*** INPUT RECORDS
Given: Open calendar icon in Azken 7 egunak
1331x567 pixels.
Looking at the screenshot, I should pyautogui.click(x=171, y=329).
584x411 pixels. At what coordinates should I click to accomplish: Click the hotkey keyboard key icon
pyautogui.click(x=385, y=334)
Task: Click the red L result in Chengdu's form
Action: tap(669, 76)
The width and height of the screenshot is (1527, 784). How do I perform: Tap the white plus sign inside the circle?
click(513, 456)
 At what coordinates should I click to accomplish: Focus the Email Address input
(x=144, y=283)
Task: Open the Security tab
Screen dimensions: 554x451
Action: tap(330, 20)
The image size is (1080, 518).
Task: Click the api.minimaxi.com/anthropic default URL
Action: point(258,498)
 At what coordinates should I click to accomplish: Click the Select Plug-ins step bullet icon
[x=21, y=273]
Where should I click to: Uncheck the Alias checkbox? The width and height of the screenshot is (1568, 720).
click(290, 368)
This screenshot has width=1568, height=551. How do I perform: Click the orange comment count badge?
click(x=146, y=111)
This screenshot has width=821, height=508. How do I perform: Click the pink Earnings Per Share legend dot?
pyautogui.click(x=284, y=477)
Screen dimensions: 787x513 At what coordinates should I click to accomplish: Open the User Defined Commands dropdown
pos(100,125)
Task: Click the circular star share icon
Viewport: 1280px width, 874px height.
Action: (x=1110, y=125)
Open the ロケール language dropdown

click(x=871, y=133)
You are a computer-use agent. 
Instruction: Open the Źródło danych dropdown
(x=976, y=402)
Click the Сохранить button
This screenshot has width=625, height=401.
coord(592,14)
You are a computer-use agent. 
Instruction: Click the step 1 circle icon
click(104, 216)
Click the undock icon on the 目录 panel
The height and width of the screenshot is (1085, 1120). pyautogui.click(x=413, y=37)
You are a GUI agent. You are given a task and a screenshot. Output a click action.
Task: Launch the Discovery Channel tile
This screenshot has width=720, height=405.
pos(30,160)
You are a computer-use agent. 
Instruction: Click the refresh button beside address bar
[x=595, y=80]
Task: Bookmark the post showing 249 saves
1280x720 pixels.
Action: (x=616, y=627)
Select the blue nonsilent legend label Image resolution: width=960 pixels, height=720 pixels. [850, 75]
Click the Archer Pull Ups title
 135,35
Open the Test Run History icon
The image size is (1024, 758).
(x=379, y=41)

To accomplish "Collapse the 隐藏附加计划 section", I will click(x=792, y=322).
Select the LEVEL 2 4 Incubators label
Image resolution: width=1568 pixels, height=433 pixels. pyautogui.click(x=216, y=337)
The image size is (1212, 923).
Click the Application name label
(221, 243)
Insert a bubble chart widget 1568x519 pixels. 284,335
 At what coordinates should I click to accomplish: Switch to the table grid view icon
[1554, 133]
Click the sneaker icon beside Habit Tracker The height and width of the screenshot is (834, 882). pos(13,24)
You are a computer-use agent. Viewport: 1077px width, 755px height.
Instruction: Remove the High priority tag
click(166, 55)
******
## [YOUR OBJECTIVE]
All of the entries above should be written out again exactly.

## [THE COMPLETED TASK]
Given: Open calendar icon in Azken 7 egunak
1331x567 pixels.
Looking at the screenshot, I should pyautogui.click(x=171, y=329).
584x411 pixels. At what coordinates should I click to accomplish: Click the hotkey keyboard key icon
pyautogui.click(x=385, y=334)
Task: Click the red L result in Chengdu's form
Action: tap(669, 76)
The width and height of the screenshot is (1527, 784). How do I perform: Tap the white plus sign inside the circle?
click(513, 456)
 At what coordinates should I click to accomplish: Focus the Email Address input
(x=144, y=283)
Task: Open the Security tab
Screen dimensions: 554x451
Action: tap(330, 20)
The image size is (1080, 518).
Task: Click the api.minimaxi.com/anthropic default URL
Action: point(258,498)
 At what coordinates should I click to accomplish: Click the Select Plug-ins step bullet icon
[x=21, y=273]
Where should I click to: Uncheck the Alias checkbox? The width and height of the screenshot is (1568, 720).
click(290, 368)
This screenshot has width=1568, height=551. How do I perform: Click the orange comment count badge?
click(x=146, y=111)
This screenshot has width=821, height=508. How do I perform: Click the pink Earnings Per Share legend dot?
pyautogui.click(x=284, y=477)
Screen dimensions: 787x513 At what coordinates should I click to accomplish: Open the User Defined Commands dropdown
pos(100,125)
Task: Click the circular star share icon
Viewport: 1280px width, 874px height.
Action: (x=1110, y=125)
Open the ロケール language dropdown

click(x=871, y=133)
You are a computer-use agent. 
Instruction: Open the Źródło danych dropdown
(x=976, y=402)
Click the Сохранить button
This screenshot has width=625, height=401.
coord(592,14)
You are a computer-use agent. 
Instruction: Click the step 1 circle icon
click(104, 216)
Click the undock icon on the 目录 panel
The height and width of the screenshot is (1085, 1120). pyautogui.click(x=413, y=37)
You are a GUI agent. You are given a task and a screenshot. Output a click action.
Task: Launch the Discovery Channel tile
This screenshot has width=720, height=405.
pos(30,160)
You are a computer-use agent. 
Instruction: Click the refresh button beside address bar
[x=595, y=80]
Task: Bookmark the post showing 249 saves
1280x720 pixels.
Action: (x=616, y=627)
Select the blue nonsilent legend label Image resolution: width=960 pixels, height=720 pixels. [850, 75]
Click the Archer Pull Ups title
 135,35
Open the Test Run History icon
The image size is (1024, 758).
(x=379, y=41)

To accomplish "Collapse the 隐藏附加计划 section", I will click(x=792, y=322).
Select the LEVEL 2 4 Incubators label
Image resolution: width=1568 pixels, height=433 pixels. pyautogui.click(x=216, y=337)
The image size is (1212, 923).
Click the Application name label
(221, 243)
Insert a bubble chart widget 1568x519 pixels. 284,335
 At what coordinates should I click to accomplish: Switch to the table grid view icon
[1554, 133]
Click the sneaker icon beside Habit Tracker The height and width of the screenshot is (834, 882). pos(13,24)
You are a computer-use agent. Viewport: 1077px width, 755px height.
Instruction: Remove the High priority tag
click(166, 55)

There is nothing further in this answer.